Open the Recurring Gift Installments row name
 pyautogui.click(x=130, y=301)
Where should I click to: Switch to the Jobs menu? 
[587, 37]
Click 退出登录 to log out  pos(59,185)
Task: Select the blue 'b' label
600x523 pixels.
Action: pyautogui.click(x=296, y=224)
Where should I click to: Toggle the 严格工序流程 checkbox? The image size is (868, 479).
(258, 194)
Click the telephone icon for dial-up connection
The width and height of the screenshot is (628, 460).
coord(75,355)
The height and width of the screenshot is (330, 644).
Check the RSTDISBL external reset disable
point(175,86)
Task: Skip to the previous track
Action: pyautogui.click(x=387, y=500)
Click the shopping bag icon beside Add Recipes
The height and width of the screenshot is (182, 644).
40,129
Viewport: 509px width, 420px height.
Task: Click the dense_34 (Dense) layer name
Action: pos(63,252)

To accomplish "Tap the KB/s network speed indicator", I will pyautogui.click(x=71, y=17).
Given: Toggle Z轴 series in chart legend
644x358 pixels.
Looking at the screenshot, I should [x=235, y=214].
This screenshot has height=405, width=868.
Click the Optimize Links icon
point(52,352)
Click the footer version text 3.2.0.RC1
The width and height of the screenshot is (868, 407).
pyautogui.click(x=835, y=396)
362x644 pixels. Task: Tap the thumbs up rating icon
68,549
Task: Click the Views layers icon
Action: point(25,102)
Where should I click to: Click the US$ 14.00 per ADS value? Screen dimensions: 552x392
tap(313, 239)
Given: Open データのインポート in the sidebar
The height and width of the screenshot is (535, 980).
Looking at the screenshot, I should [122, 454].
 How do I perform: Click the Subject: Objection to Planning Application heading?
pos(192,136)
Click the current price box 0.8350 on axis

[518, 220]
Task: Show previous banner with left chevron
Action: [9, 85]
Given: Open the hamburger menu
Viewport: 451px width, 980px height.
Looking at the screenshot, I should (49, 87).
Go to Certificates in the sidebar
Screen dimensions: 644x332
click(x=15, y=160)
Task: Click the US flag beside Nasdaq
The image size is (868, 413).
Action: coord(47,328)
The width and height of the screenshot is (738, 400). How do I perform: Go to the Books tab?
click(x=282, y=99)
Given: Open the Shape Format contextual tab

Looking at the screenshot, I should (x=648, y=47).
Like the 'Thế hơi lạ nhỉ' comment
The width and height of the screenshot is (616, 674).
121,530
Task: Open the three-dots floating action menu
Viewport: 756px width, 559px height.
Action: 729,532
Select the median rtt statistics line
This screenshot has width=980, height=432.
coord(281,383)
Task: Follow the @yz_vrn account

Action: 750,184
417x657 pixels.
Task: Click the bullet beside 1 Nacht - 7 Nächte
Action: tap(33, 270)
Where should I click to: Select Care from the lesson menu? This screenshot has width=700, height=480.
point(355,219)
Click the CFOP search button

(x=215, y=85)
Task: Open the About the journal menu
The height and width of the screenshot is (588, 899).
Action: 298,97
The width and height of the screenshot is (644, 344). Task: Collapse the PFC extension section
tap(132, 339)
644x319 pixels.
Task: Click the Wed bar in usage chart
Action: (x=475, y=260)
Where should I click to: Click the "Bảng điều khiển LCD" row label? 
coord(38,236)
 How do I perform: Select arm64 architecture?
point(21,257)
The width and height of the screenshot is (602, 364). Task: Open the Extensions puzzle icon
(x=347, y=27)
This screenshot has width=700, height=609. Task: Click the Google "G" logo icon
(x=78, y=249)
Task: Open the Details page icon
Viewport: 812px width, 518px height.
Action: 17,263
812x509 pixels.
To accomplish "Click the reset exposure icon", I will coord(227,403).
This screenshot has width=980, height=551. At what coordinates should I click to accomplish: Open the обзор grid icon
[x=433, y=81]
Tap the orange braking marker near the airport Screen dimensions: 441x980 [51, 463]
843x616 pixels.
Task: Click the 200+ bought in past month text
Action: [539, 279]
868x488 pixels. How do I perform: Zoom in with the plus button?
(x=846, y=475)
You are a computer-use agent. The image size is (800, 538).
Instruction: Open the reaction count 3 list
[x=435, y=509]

▶ **Aim of the exercise**: The answer must restate each entry word for word.

▶ **Expected answer**:
Open the Recurring Gift Installments row name
 pyautogui.click(x=130, y=301)
Where should I click to: Switch to the Jobs menu? 
[587, 37]
Click 退出登录 to log out  pos(59,185)
Task: Select the blue 'b' label
600x523 pixels.
Action: pyautogui.click(x=296, y=224)
Where should I click to: Toggle the 严格工序流程 checkbox? The image size is (868, 479).
(258, 194)
Click the telephone icon for dial-up connection
The width and height of the screenshot is (628, 460).
coord(75,355)
The height and width of the screenshot is (330, 644).
Check the RSTDISBL external reset disable
point(175,86)
Task: Skip to the previous track
Action: pyautogui.click(x=387, y=500)
Click the shopping bag icon beside Add Recipes
The height and width of the screenshot is (182, 644).
40,129
Viewport: 509px width, 420px height.
Task: Click the dense_34 (Dense) layer name
Action: pos(63,252)

To accomplish "Tap the KB/s network speed indicator", I will pyautogui.click(x=71, y=17).
Given: Toggle Z轴 series in chart legend
644x358 pixels.
Looking at the screenshot, I should [x=235, y=214].
This screenshot has height=405, width=868.
Click the Optimize Links icon
point(52,352)
Click the footer version text 3.2.0.RC1
The width and height of the screenshot is (868, 407).
pyautogui.click(x=835, y=396)
362x644 pixels. Task: Tap the thumbs up rating icon
68,549
Task: Click the Views layers icon
Action: point(25,102)
Where should I click to: Click the US$ 14.00 per ADS value? Screen dimensions: 552x392
tap(313, 239)
Given: Open データのインポート in the sidebar
The height and width of the screenshot is (535, 980).
Looking at the screenshot, I should [122, 454].
 How do I perform: Click the Subject: Objection to Planning Application heading?
pos(192,136)
Click the current price box 0.8350 on axis

[518, 220]
Task: Show previous banner with left chevron
Action: [9, 85]
Given: Open the hamburger menu
Viewport: 451px width, 980px height.
Looking at the screenshot, I should (49, 87).
Go to Certificates in the sidebar
Screen dimensions: 644x332
click(x=15, y=160)
Task: Click the US flag beside Nasdaq
The image size is (868, 413).
Action: coord(47,328)
The width and height of the screenshot is (738, 400). How do I perform: Go to the Books tab?
click(x=282, y=99)
Given: Open the Shape Format contextual tab

Looking at the screenshot, I should (x=648, y=47).
Like the 'Thế hơi lạ nhỉ' comment
The width and height of the screenshot is (616, 674).
121,530
Task: Open the three-dots floating action menu
Viewport: 756px width, 559px height.
Action: 729,532
Select the median rtt statistics line
This screenshot has width=980, height=432.
coord(281,383)
Task: Follow the @yz_vrn account

Action: 750,184
417x657 pixels.
Task: Click the bullet beside 1 Nacht - 7 Nächte
Action: tap(33, 270)
Where should I click to: Select Care from the lesson menu? This screenshot has width=700, height=480.
point(355,219)
Click the CFOP search button

(x=215, y=85)
Task: Open the About the journal menu
The height and width of the screenshot is (588, 899).
Action: 298,97
The width and height of the screenshot is (644, 344). Task: Collapse the PFC extension section
tap(132, 339)
644x319 pixels.
Task: Click the Wed bar in usage chart
Action: (x=475, y=260)
Where should I click to: Click the "Bảng điều khiển LCD" row label? 
coord(38,236)
 How do I perform: Select arm64 architecture?
point(21,257)
The width and height of the screenshot is (602, 364). Task: Open the Extensions puzzle icon
(x=347, y=27)
This screenshot has width=700, height=609. Task: Click the Google "G" logo icon
(x=78, y=249)
Task: Open the Details page icon
Viewport: 812px width, 518px height.
Action: 17,263
812x509 pixels.
To accomplish "Click the reset exposure icon", I will coord(227,403).
This screenshot has width=980, height=551. At what coordinates should I click to accomplish: Open the обзор grid icon
[x=433, y=81]
Tap the orange braking marker near the airport Screen dimensions: 441x980 [51, 463]
843x616 pixels.
Task: Click the 200+ bought in past month text
Action: [539, 279]
868x488 pixels. How do I perform: Zoom in with the plus button?
(x=846, y=475)
You are a computer-use agent. The image size is (800, 538).
Instruction: Open the reaction count 3 list
[x=435, y=509]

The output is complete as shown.